- **TASK**: Could you set down the lines below, from the one containing "Cookieverklaring. (196, 2054)" through the final line, exactly as written?

- **RECORDS PROVIDED**:
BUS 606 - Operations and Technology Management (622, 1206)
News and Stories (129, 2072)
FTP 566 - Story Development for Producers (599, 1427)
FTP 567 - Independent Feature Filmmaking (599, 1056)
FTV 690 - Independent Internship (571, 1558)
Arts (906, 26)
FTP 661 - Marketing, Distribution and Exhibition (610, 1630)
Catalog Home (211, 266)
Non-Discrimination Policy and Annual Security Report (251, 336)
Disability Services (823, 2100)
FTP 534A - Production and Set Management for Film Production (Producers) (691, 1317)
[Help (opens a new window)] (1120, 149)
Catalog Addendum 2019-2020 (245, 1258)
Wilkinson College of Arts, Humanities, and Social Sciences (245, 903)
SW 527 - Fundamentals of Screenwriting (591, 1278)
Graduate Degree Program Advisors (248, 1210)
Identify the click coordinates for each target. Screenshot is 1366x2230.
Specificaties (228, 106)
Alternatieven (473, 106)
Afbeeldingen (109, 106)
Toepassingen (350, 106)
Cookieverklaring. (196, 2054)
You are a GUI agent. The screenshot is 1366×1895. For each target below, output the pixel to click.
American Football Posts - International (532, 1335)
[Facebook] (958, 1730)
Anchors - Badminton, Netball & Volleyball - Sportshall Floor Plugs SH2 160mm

- **EXERCISE RESULT**:
Cookieverklaring. (196, 2054)
You are a GUI agent. The screenshot is 1366×1895. For each target below, output the pixel to click.
American Football Posts - International (532, 1335)
[Facebook] (958, 1730)
Anchors - Badminton, Netball & Volleyball - Sportshall Floor Plugs SH2 160mm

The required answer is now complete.